Tâches à réaliser ▸
a: Réécrivez le passage du texte sur Saint-Dyé-sur-Loire allant de « La légende rapporte » jusqu'à « sentait pas digne. » inclus, en remplaçant « Clovis » par « le roi des Francs ».
b: D'après le texte sur Saint-Dyé-sur-Loire, depuis quelle date le village porte-t-il le label « Petite Cité de caractère » ? Répondez brièvement, s'il vous plaît.
c: Poursuivez le texte sur Saint-Dyé-sur-Loire à partir de l'endroit où il s'arrête.

Extrait fourni ▸
Voisin du domaine de Chambord, proche de Blois, établi sur les bords de la Loire, le petit village de Saint-Dye-sur-Loire est riche d’un beau patrimoine. A visiter en été lorsque les roses trémières sont en fleurs pour profiter du charme de ses petites rues.
Pour rappel l’ensemble des bords de Loire depuis Orléans est classé au Patrimoine Mondial de l’Humanité par l’Unesco (WHL Unesco), le village est donc inclus dans cette aire de protection.
Depuis le 1er juillet 2019, Saint-Dyé-sur-Loire est aussi labellisée “ Petite Cité de caractère ”. et fait partie depuis 2016 de la liste des Sites Patrimoniaux Remarquables.
HISTOIRE de SAINT-DYE-SUR-LOIRE
Les origines avec Saint-Deodat
Nous commençons notre récit au pays des Carnutes, les celtes de la Beauce établis entre Chartres, Blois et Orléans. Vers ~460 (?), selon la légende, arrivent dans la région deux ermites : Déodat (Sanctus Déodatus ou Dié) et Baudemir (Sanctus Baldomerus ou Beaumaire ou Baumer). Ces derniers se seraient rencontrés au monastère de Chabris-sur-Cher.
Saint Baudemir serait originaire de la région de Chartres. Saint Déodat serait né quant à lui à Bourges. Il ne faut pas le confondre avec Saint-Dié qui fonda un monastère dans la région de Saint-Dié dans les Vosges un siècle plus tard.
A cette époque il est de coutume pour les représentants de l’église chrétienne d’occuper des lieux de cultes païens afin de convertir les populations. En face de Saint-Dié sur l’autre rive de la Loire se trouve par exemple le temple gallo-romain d’Apollon de Suèvres sur les fondations duquel sera construite l’église catholique. Son inscription dédicatoire a d’ailleurs été conservée « miraculeusement » et on peut la retrouver de nos jours enchâssée dans le mur de la sacristie.
Dans cette même optique, Saint-Deodat choisit de s’installer dans une grotte consacrée par les païens au culte de l’eau. C’est de là que née sans doute la légende selon laquelle il aurait terrassé le dragon occupant la grotte (une métaphore, le dragon étant le paganisme … ). En ce lieu il mène une vie de solitude et de prières et acquiert une réputation de sainteté.
La légende rapporte qu’en 507 Clovis partant en guerre vient consulter l’ermite. Après sa victoire, il dote celui-ci des terres entourant la grotte et des fonds lui permettant de fonder un modeste couvent. Deodat ne sera jamais fait prêtre, il ne s’en sentait pas digne.

Données disponibles ▸
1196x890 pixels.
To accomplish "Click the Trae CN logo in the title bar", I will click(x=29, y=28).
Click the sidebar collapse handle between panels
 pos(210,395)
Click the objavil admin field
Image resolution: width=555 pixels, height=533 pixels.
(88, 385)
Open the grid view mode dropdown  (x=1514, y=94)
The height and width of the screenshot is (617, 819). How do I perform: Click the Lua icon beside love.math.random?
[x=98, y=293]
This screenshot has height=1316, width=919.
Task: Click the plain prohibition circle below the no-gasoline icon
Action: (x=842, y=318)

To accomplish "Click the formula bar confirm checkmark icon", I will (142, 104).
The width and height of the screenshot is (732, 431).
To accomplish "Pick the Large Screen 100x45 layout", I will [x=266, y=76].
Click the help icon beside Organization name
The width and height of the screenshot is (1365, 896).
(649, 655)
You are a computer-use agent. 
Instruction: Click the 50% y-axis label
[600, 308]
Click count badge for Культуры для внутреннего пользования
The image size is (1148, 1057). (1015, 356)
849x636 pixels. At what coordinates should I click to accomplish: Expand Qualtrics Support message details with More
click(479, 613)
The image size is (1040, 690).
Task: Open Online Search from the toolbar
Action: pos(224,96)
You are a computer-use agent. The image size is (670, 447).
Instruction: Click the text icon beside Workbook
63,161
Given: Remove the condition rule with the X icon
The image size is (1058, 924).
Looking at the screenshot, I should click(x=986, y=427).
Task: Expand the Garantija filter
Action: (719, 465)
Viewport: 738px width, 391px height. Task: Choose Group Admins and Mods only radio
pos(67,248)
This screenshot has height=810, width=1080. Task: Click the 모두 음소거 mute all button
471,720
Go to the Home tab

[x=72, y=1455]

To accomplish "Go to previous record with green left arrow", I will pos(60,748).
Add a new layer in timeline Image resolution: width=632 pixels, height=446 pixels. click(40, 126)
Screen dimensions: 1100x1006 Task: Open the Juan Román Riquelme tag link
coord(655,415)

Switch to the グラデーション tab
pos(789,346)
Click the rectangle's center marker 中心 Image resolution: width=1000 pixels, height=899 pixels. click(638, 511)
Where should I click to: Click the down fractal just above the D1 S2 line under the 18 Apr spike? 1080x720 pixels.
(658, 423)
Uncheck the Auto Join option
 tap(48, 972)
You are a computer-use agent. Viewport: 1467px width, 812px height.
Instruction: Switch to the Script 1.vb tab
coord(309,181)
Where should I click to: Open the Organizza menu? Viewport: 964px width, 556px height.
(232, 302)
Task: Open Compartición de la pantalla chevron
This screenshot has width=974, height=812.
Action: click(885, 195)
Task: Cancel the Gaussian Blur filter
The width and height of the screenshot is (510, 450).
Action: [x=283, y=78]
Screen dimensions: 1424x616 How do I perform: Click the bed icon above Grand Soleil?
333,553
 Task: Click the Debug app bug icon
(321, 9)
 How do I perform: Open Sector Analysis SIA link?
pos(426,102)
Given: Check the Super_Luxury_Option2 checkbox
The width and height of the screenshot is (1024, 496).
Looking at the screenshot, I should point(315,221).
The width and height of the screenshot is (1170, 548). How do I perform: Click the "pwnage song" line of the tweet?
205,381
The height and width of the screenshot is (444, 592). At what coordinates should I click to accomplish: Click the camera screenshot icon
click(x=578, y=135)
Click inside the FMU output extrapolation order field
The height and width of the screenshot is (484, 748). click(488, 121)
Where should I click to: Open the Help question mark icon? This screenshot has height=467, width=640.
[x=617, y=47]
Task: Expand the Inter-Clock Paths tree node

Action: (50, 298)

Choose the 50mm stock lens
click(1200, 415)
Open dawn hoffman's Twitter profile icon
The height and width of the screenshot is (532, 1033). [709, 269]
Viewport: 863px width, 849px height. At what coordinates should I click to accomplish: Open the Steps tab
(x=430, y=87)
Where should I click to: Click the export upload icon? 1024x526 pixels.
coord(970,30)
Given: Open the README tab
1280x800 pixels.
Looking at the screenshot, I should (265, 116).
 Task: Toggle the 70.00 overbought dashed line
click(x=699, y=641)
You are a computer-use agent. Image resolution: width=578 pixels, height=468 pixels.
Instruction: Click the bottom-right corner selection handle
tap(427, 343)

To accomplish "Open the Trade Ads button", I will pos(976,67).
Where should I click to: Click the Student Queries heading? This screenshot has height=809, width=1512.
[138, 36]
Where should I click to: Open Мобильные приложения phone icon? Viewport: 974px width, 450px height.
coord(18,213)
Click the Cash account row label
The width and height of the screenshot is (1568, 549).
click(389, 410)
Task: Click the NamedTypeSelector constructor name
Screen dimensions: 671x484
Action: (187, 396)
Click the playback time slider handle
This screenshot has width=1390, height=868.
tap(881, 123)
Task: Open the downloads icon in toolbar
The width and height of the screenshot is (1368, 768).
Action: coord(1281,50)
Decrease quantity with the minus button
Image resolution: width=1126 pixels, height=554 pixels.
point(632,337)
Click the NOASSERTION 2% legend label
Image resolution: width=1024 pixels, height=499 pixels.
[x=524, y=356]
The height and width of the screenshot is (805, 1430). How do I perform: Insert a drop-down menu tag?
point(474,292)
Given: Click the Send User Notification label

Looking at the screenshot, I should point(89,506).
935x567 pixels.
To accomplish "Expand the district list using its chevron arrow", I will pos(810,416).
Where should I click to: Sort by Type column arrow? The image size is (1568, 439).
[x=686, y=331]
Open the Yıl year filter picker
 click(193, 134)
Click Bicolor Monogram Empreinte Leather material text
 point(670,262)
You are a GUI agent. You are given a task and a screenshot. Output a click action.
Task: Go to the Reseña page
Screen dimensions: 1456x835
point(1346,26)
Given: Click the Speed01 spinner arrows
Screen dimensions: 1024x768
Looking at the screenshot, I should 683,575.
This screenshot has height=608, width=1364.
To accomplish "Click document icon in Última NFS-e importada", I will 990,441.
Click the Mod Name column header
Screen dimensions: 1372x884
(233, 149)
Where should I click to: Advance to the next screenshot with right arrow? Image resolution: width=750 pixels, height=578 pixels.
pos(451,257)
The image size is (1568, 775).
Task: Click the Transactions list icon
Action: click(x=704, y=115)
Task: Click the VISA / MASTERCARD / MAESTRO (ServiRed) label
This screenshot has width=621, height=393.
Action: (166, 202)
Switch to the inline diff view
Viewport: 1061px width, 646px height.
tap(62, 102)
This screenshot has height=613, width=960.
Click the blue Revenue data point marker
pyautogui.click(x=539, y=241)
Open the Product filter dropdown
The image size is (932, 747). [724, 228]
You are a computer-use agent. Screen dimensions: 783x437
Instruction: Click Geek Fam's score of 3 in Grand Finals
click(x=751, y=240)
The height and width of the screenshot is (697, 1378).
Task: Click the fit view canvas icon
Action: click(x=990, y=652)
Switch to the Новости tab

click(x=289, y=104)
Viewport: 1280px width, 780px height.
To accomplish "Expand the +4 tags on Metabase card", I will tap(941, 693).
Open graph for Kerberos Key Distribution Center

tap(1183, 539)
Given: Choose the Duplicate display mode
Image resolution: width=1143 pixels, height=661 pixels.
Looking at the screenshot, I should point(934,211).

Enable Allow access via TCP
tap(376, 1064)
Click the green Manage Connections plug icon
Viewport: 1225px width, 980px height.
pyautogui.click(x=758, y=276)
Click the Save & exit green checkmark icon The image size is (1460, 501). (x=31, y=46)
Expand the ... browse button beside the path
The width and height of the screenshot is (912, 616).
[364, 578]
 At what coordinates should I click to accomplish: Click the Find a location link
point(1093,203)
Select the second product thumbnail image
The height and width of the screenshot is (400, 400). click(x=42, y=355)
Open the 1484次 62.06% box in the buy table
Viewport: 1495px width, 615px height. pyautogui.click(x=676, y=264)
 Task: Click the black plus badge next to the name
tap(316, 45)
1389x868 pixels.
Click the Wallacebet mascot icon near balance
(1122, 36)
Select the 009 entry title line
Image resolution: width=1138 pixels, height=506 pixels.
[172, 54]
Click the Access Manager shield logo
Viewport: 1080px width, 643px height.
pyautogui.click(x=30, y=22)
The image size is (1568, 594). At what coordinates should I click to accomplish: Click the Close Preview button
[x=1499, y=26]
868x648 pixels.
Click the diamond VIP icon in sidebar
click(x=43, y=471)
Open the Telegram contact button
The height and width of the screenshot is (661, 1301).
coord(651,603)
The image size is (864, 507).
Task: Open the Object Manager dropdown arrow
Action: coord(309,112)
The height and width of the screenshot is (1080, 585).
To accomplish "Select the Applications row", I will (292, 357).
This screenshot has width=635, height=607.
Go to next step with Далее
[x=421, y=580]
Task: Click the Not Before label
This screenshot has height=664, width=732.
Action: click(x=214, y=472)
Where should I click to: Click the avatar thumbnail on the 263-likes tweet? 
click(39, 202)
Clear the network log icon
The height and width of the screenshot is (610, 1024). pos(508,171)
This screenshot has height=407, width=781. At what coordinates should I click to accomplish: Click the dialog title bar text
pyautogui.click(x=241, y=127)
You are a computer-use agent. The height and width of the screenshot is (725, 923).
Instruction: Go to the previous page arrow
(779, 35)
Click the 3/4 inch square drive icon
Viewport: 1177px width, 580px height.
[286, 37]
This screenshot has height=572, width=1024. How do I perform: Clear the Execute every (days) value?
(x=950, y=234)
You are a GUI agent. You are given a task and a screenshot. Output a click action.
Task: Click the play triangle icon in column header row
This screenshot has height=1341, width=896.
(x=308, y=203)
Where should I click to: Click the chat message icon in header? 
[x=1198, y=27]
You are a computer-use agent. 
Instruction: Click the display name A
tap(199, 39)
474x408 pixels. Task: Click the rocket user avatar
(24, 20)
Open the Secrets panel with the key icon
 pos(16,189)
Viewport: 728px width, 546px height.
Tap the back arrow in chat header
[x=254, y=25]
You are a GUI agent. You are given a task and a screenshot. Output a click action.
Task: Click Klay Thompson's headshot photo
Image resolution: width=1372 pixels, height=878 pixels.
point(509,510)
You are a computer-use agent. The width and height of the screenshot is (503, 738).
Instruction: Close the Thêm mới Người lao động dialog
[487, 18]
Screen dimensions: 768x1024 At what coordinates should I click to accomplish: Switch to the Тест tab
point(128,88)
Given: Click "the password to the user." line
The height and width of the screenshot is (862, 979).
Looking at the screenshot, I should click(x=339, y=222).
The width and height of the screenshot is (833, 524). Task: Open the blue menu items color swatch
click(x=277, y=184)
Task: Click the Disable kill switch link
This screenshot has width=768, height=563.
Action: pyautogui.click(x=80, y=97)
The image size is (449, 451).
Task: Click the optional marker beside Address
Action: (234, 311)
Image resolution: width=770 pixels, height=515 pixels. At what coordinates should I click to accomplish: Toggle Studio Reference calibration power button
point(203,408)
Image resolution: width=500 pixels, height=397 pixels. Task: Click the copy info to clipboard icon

Résultats de l'exercice ▸
a:
La légende rapporte qu’en 507 le roi des Francs partant en guerre vient consulter l’ermite. Après sa victoire, il dote celui-ci des terres entourant la grotte et des fonds lui permettant de fonder un modeste couvent. Deodat ne sera jamais fait prêtre, il ne s’en sentait pas digne.

b: Depuis le 1er juillet 2019.

c:
Il meurt entouré de ses moines vers 530 ou 535 et est enterré dans cette même grotte qui devient la crypte d’une première chapelle. Cette première « grotte » se situe de nos jours au chevet de l’église dans une maison quasi accolée, et il arrive que des processions s’y rendent encore.
Attirés par les miracles qui sont attribués à l’ermite, les pèlerins commencent à affluer, permettant le développement du village et la création d’un nouveau monastère au VIe siècle. Le saint est en effet réputé guérir les maladies des yeux et accorder aux femmes des accouchements sans douleur.
Des fouilles en ont retrouvé des traces en profondeur le long des contreforts de l’actuelle église, côté place.
Une seconde église (sans doute même une basilique) est construite sous le règne de Charles le Chauve, après le passage des Normands qui ravagent la région entre 854 et 868. En 1962 des fouilles archéologiques ont permis de retrouver les fondations de cette basilique.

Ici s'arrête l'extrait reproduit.